De esta manera, Dios mantiene su Iglesia eternamente joven con vigor y poder. Envía a sus ángeles ministradores, revela su voluntad a sus profetas y por diversos medios manifiesta verdades a los hijos de los hombres.

En el verano de 1828, el Señor reveló al Profeta: “. . . Satanás incita los corazones de los hombres a la contención en cuanto a los puntos de mi doctrina; y en estas cosas yerran, porque pervierten las Escrituras y no las entienden.
“Por tanto, les revelaré este gran misterio.
“Porque he aquí, los recogeré como la gallina junta sus polluelos bajo sus alas, si no endurecen sus corazones.
“Sí, si vienen, pueden hacerlo, y participar libremente de las aguas de la vida.
“He aquí, esta es mi doctrina: todo el que se arrepienta y venga a mí, el mismo es mi iglesia” (D. y C. 10:63-67).

En mayo de 1829, Juan el Bautista, comisionado por el Salvador como ser resucitado y ángel de Dios, ministró a dos de los vasos escogidos de Dios, José Smith y Oliver Cowdery, y les confirió “. . . el Sacerdocio de Aarón, que posee las llaves del ministerio de ángeles, y del evangelio del arrepentimiento, y del bautismo por inmersión para la remisión de los pecados” (D. y C. 13:1).

Aquí se restauró la autoridad para implementar nuevamente los principios redentores del evangelio.
Él nuevamente confirmó la validez del perdón de los errores. “. . . vete, y no peques más,” fue su mandato (Juan 8:11). Esto debemos entenderlo.

John Locke, el filósofo inglés, lo expresa de esta manera: “El arrepentimiento es un profundo pesar por nuestras malas acciones pasadas, y una sincera resolución y esfuerzo, al máximo de nuestras posibilidades, para conformar todas nuestras acciones a la ley de Dios. No consiste en un solo acto de pesar, sino en hacer obras dignas de arrepentimiento con una obediencia sincera a la ley de Cristo durante el resto de nuestras vidas”.

La capacidad de recibir las bendiciones del arrepentimiento reside en nuestro poder individual. Es un esfuerzo sin fin. No hay restricción para quienes pueden alcanzarlo: Todos pueden participar de este don de Dios.
La promesa de Ezequiel se hace nuevamente viva: “Mas si el impío se apartare de todos sus pecados que hizo, y guardare todos mis estatutos, e hiciere según el derecho y la justicia, de cierto vivirá; no morirá” (Ezequiel 18:21).

El camino del arrepentimiento es una vía por la que todos pueden transitar. Es el camino hacia la paz.

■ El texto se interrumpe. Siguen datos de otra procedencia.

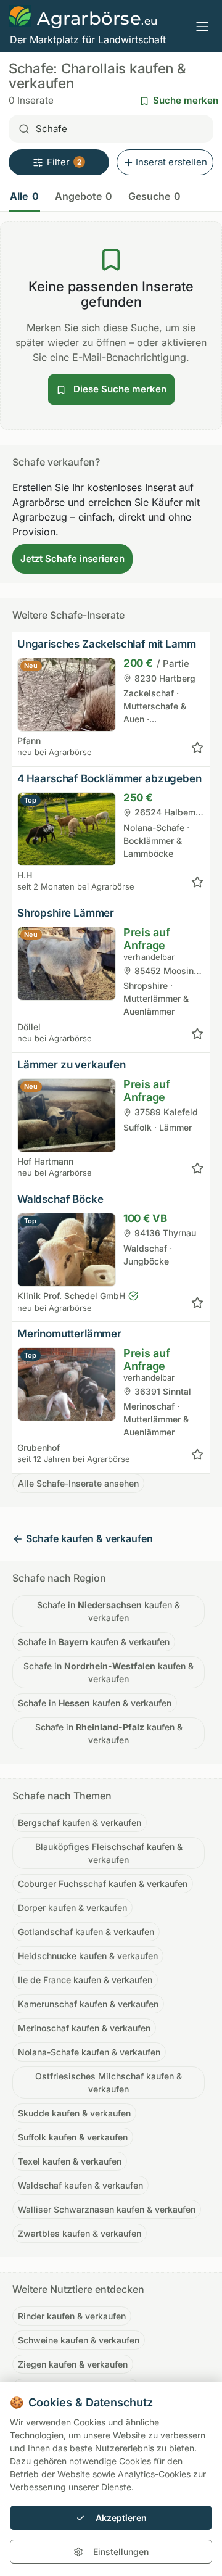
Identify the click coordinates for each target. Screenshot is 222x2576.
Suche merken (185, 100)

William Jennings Bryan nos dio estas palabras: “Me alegra que nuestro Padre Celestial no haya hecho depender la paz del corazón humano de nuestra capacidad para comprarla con dinero, obtenerla en la sociedad o ganarla en las urnas, porque en cualquiera de esos casos, pocos podrían haberla obtenido. Pero cuando hizo de la paz la recompensa de una conciencia libre de ofensa hacia Dios y el hombre, la puso al alcance de todos. Los pobres pueden obtenerla tan fácilmente como los ricos, los marginados sociales tan libremente como los líderes de la sociedad, y el ciudadano más humilde igualmente que aquellos que ejercen el poder político” (De El Príncipe de la Paz).

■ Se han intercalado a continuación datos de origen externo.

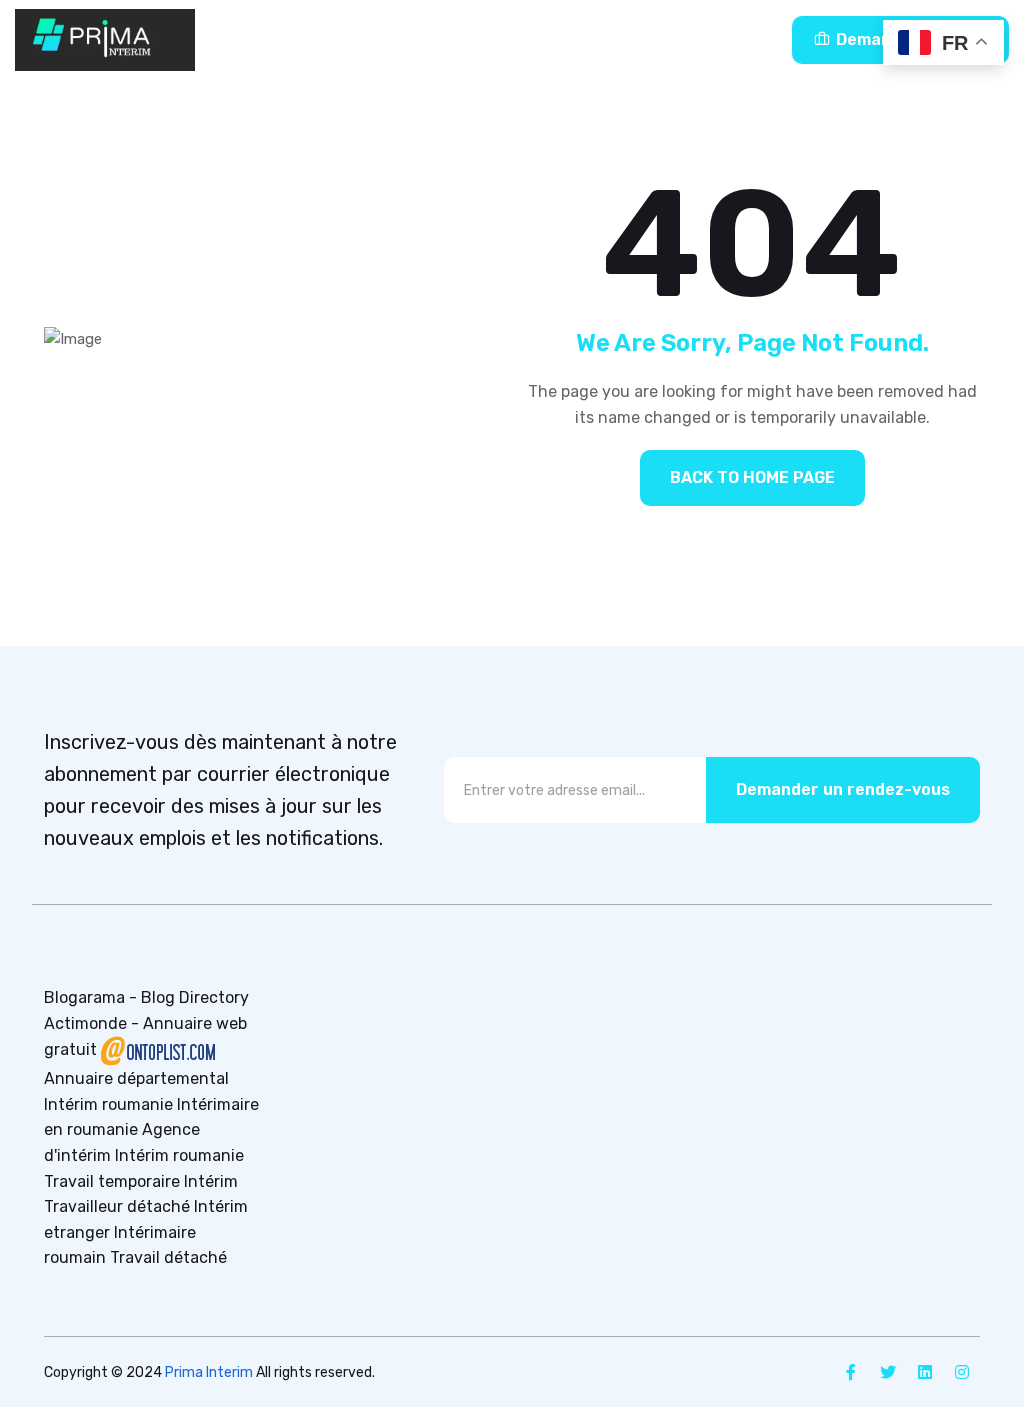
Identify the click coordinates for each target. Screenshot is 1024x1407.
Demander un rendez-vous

Demos gracias a Dios por el gran don del evangelio del arrepentimiento, por su autor, su Hijo Jesucristo, y por el joven Profeta que tuvo el valor de llevar el gran peso que se le asignó. Por todos aquellos que le sucedieron y por los que están trabajando en la edificación del reino de Dios en la tierra, ruego humildemente en el nombre de Jesucristo. Amén.